New evidence, using students who self-selected into early and late starts to school, shows an association between school start time and sleep duration, sustained attention, and academic performance: Italian students self-separated into earlier (8 a.m.) or later (9 a.m.) lesson starting times. The overall findings shouldn’t come as a surprise: both groups went to bed at about the same time, but the earlier start group had to get up an hour earlier - demonstrating that early rising doesn’t reset your underlying circadian rhythm.

Moreover, the authors found that ‘a one-hour delay in school start time is associated with longer sleep, better diurnal sustained attention, attendance, and improved academic performance. Notably, sleep changes were limited to school days. A delay in school start time should be seriously considered to improve sleep and academic achievements of students.

As I noted above, studies of this type are difficult to conduct ‘in the wild’, but the findings of this study cohere with a large body of evidence showing that sleep restriction is very bad for you (but you knew that anyway!).


Others have concluded similarly and perhaps even more dramatically: while ‘changes in sleep across adolescence are a normal part of development, many adolescents are getting insufficient sleep and are consequently, less likely to perform well at school, more likely to develop mood-related disturbances, be obese, and are at greater risk for traffic accidents, alcohol and drug abuse.’ The Centers for Disease Control (USA) have issued similar warnings, noting that ‘starting school later can help adolescents get enough sleep and improve their health, academic performance, and quality of life’.

One early pandemic-related finding on sleep in adolescents is particularly interesting, however: the pandemic has closed many schools, and adolescents are instead schooling at home. This means no transit time to schools. And the results, in a US sample, show that the ‘“natural experiment” caused by the shutdown of schools due to the COVID-19 pandemic led to a 2-h shift in the sleep of typically developing adolescents, longer sleep duration, improved sleep quality, and less daytime sleepiness compared to those experienced under the regular school-time schedule.’


Will our post-pandemic world take heed, and start school later? I doubt it: old habits die hard, and the habits of older people, die harder still.

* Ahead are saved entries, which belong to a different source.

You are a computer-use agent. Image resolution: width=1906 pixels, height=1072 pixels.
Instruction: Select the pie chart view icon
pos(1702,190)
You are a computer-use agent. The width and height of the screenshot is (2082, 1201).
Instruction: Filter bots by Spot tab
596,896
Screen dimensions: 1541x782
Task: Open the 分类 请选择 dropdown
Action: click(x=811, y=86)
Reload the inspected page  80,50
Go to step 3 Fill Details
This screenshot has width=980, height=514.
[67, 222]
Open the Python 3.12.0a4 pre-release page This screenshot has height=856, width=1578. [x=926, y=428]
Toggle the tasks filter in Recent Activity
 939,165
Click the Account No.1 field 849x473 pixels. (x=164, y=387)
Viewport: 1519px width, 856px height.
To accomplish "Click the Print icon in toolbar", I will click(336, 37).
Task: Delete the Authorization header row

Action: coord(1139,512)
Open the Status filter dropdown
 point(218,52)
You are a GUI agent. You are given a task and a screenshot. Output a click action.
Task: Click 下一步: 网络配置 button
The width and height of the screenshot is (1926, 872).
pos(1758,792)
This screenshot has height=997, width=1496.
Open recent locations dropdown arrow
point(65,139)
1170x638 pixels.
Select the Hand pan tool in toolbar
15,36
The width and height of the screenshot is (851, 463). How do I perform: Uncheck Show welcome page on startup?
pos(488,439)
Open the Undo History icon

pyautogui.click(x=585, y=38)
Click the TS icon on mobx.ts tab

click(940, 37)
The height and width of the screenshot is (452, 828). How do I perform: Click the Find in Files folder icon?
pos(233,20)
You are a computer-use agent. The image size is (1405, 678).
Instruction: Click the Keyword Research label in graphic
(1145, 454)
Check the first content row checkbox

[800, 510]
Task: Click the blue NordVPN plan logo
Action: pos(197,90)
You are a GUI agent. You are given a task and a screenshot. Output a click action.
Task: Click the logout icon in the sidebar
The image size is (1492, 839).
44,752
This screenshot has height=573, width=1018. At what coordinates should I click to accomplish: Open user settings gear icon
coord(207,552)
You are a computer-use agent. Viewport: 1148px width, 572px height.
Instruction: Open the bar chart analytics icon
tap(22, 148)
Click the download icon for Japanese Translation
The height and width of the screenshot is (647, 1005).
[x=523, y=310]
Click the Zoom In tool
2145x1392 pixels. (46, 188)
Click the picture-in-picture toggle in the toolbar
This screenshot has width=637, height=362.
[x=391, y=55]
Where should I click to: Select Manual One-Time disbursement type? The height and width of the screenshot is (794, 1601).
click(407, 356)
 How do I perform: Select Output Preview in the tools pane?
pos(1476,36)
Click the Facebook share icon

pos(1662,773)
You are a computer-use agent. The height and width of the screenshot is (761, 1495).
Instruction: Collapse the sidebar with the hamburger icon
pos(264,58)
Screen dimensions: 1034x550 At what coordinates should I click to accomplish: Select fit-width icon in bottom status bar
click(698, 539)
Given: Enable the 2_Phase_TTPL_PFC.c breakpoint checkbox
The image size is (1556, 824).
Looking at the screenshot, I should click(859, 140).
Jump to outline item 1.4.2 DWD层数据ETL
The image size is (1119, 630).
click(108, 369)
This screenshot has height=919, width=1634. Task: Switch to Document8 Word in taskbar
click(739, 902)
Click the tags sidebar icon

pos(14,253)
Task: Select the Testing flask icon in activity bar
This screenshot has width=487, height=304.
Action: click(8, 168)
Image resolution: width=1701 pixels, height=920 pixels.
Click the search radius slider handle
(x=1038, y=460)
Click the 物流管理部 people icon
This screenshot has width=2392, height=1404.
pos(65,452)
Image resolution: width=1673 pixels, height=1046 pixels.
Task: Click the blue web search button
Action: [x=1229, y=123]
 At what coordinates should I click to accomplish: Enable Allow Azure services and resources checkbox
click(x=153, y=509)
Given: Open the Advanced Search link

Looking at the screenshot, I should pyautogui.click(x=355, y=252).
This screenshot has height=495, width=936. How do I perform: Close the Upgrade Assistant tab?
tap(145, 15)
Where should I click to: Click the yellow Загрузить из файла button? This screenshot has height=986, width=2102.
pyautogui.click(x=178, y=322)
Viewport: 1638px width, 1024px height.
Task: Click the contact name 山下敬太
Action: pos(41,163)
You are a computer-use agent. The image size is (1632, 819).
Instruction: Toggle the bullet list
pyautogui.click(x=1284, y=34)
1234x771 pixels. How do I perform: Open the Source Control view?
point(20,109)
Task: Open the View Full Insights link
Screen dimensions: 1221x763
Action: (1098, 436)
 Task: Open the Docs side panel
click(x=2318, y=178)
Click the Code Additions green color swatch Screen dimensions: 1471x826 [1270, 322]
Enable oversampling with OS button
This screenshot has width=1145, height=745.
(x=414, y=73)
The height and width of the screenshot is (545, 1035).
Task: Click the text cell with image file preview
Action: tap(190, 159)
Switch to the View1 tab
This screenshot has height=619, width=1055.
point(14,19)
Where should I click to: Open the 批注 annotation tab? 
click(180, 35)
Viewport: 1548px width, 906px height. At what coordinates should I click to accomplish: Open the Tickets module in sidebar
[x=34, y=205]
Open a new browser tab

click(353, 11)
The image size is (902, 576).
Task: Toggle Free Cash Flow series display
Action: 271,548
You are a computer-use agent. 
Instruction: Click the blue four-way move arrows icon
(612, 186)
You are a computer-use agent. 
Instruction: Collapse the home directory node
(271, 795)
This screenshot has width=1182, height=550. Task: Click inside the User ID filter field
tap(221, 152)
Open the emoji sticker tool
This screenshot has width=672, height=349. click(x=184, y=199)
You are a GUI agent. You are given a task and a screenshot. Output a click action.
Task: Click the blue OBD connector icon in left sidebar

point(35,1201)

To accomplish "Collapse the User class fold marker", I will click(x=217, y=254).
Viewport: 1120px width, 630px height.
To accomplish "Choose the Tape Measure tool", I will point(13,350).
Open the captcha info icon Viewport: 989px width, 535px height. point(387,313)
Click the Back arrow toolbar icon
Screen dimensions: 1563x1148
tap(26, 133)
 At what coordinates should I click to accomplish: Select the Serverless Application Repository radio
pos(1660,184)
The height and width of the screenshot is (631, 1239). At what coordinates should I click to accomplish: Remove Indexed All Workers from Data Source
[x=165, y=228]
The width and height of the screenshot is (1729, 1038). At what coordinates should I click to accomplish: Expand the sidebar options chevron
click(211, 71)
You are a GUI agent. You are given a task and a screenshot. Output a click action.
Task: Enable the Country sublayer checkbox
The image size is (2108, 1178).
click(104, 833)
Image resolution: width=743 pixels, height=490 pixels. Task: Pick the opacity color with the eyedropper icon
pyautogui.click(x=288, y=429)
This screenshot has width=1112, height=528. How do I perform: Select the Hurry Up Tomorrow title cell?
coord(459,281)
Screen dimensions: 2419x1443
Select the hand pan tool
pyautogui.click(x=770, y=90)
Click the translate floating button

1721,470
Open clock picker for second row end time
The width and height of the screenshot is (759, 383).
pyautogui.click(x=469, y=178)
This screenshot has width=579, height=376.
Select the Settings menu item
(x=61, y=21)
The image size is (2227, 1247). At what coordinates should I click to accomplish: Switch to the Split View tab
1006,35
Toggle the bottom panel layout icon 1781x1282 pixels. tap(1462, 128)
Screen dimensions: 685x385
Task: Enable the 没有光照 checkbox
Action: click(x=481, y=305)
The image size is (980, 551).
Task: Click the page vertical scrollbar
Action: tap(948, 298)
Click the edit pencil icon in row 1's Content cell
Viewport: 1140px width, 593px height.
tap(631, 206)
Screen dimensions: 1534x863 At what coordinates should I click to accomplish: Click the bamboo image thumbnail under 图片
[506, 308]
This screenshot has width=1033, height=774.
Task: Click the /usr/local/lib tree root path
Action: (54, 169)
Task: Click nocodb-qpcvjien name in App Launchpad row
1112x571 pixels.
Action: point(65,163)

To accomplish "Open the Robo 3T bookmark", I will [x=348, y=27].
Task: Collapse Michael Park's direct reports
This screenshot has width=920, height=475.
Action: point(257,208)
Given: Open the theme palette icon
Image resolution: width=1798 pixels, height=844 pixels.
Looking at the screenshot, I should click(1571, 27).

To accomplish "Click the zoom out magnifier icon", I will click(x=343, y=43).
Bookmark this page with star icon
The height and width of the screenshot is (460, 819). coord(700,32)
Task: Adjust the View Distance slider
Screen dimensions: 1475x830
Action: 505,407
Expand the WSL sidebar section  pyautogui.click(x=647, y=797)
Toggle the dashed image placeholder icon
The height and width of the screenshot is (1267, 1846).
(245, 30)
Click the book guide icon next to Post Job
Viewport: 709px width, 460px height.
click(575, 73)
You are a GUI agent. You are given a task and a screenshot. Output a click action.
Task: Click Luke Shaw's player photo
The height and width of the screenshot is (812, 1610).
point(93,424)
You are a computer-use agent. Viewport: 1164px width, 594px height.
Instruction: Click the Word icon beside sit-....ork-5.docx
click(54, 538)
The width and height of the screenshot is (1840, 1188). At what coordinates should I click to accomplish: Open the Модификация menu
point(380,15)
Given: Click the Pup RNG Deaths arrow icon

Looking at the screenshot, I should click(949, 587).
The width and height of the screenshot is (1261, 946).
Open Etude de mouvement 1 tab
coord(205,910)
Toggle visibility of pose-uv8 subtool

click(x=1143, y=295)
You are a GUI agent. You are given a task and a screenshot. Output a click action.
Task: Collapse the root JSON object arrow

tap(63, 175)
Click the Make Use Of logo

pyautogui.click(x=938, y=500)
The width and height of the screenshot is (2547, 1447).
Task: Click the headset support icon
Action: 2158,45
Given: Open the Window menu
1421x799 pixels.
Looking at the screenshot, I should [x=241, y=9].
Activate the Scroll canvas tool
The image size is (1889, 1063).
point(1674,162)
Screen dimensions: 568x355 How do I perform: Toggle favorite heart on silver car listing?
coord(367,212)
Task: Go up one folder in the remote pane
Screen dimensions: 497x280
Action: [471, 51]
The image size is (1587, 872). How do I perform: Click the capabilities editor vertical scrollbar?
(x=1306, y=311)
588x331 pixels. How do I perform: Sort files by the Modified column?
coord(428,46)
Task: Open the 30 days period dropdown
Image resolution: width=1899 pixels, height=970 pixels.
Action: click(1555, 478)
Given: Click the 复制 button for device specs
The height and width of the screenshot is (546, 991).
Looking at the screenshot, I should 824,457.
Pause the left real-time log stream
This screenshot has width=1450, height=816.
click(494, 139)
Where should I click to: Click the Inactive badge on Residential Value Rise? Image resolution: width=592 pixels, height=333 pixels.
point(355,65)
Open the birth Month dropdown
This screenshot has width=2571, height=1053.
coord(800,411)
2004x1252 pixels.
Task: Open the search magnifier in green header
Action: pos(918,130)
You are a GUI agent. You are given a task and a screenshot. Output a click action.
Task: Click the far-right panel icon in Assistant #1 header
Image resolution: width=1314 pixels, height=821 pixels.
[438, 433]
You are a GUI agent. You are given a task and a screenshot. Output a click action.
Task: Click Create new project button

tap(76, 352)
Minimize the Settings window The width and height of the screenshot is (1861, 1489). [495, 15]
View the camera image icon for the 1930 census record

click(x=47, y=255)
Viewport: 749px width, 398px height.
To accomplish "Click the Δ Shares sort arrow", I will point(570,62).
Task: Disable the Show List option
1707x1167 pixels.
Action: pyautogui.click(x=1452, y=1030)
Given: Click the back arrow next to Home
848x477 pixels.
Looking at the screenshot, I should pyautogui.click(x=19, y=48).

However, all might not be bad on this front. A recent study by Sudha Raman and Andrew Coogan at Maynooth University found that a large number of us (42% in this sample) have abandoned the alarm clock. The authors write that:

…people working from home went to bed 48 minutes later and woke up almost an hour later on work days. The proportion of us who used an alarm clock to wake up in the morning on a work day dropped from 80% before restrictions to only 38% during restrictions.

The study is here.

As I noted here previously looking at the relationship between sleep and memory - we all should get regular, good quality, sleep: it’s one of the very best things you can do to promote and sustain health of brain and body. Furthermore, shun those fools who pretend they get by on a few hours sleep per night. There are lots of real-world examples, and they are generally not nice people.